*** DATA SHOWN ***
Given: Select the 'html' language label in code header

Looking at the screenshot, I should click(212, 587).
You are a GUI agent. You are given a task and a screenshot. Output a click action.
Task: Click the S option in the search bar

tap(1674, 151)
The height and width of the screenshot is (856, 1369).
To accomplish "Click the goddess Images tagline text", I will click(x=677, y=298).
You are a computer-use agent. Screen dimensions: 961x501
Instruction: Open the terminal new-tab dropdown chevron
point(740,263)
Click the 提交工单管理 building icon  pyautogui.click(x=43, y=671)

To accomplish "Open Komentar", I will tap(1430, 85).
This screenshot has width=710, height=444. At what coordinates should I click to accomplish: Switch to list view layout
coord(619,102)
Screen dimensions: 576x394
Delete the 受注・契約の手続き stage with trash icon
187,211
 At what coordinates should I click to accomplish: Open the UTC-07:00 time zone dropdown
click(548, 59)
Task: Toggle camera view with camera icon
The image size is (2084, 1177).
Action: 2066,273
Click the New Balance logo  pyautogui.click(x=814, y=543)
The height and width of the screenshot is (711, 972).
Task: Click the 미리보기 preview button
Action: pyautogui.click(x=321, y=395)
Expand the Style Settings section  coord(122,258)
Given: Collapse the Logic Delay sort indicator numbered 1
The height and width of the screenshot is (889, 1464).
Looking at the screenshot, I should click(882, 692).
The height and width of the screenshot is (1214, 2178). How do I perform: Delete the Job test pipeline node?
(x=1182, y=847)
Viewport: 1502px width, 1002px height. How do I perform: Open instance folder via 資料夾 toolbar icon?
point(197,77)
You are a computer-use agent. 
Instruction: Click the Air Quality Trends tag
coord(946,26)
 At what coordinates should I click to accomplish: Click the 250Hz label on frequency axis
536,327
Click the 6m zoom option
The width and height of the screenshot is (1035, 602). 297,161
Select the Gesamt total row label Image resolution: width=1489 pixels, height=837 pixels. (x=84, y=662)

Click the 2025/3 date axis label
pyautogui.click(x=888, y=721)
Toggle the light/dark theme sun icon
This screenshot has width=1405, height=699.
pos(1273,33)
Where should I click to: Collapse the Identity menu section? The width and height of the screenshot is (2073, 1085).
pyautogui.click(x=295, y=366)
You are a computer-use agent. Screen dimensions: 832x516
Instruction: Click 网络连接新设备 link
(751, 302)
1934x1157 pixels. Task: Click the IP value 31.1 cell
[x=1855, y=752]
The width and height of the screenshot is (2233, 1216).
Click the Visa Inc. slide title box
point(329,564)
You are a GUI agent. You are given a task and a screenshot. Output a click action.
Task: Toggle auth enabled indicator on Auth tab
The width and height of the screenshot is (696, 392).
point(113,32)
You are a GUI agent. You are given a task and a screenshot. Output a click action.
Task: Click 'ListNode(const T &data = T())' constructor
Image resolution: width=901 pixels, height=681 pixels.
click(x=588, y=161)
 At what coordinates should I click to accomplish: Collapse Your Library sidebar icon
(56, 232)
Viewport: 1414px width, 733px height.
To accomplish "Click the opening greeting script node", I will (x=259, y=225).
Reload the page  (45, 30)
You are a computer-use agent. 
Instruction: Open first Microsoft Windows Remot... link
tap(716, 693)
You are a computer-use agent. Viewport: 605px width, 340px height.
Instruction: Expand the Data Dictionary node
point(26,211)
*** End of DATA SHOWN ***
#### WHAT IS REQUIRED
Each entry above has to be duplicated exactly as it stands.

#### TASK ANSWER
Given: Select the 'html' language label in code header

Looking at the screenshot, I should click(212, 587).
You are a GUI agent. You are given a task and a screenshot. Output a click action.
Task: Click the S option in the search bar

tap(1674, 151)
The height and width of the screenshot is (856, 1369).
To accomplish "Click the goddess Images tagline text", I will click(x=677, y=298).
You are a computer-use agent. Screen dimensions: 961x501
Instruction: Open the terminal new-tab dropdown chevron
point(740,263)
Click the 提交工单管理 building icon  pyautogui.click(x=43, y=671)

To accomplish "Open Komentar", I will tap(1430, 85).
This screenshot has width=710, height=444. At what coordinates should I click to accomplish: Switch to list view layout
coord(619,102)
Screen dimensions: 576x394
Delete the 受注・契約の手続き stage with trash icon
187,211
 At what coordinates should I click to accomplish: Open the UTC-07:00 time zone dropdown
click(548, 59)
Task: Toggle camera view with camera icon
The image size is (2084, 1177).
Action: 2066,273
Click the New Balance logo  pyautogui.click(x=814, y=543)
The height and width of the screenshot is (711, 972).
Task: Click the 미리보기 preview button
Action: pyautogui.click(x=321, y=395)
Expand the Style Settings section  coord(122,258)
Given: Collapse the Logic Delay sort indicator numbered 1
The height and width of the screenshot is (889, 1464).
Looking at the screenshot, I should click(882, 692).
The height and width of the screenshot is (1214, 2178). How do I perform: Delete the Job test pipeline node?
(x=1182, y=847)
Viewport: 1502px width, 1002px height. How do I perform: Open instance folder via 資料夾 toolbar icon?
point(197,77)
You are a computer-use agent. 
Instruction: Click the Air Quality Trends tag
coord(946,26)
 At what coordinates should I click to accomplish: Click the 250Hz label on frequency axis
536,327
Click the 6m zoom option
The width and height of the screenshot is (1035, 602). 297,161
Select the Gesamt total row label Image resolution: width=1489 pixels, height=837 pixels. (x=84, y=662)

Click the 2025/3 date axis label
pyautogui.click(x=888, y=721)
Toggle the light/dark theme sun icon
This screenshot has width=1405, height=699.
pos(1273,33)
Where should I click to: Collapse the Identity menu section? The width and height of the screenshot is (2073, 1085).
pyautogui.click(x=295, y=366)
You are a computer-use agent. Screen dimensions: 832x516
Instruction: Click 网络连接新设备 link
(751, 302)
1934x1157 pixels. Task: Click the IP value 31.1 cell
[x=1855, y=752]
The width and height of the screenshot is (2233, 1216).
Click the Visa Inc. slide title box
point(329,564)
You are a GUI agent. You are given a task and a screenshot. Output a click action.
Task: Toggle auth enabled indicator on Auth tab
The width and height of the screenshot is (696, 392).
point(113,32)
You are a GUI agent. You are given a task and a screenshot. Output a click action.
Task: Click 'ListNode(const T &data = T())' constructor
Image resolution: width=901 pixels, height=681 pixels.
click(x=588, y=161)
 At what coordinates should I click to accomplish: Collapse Your Library sidebar icon
(56, 232)
Viewport: 1414px width, 733px height.
To accomplish "Click the opening greeting script node", I will (x=259, y=225).
Reload the page  (45, 30)
You are a computer-use agent. 
Instruction: Open first Microsoft Windows Remot... link
tap(716, 693)
You are a computer-use agent. Viewport: 605px width, 340px height.
Instruction: Expand the Data Dictionary node
point(26,211)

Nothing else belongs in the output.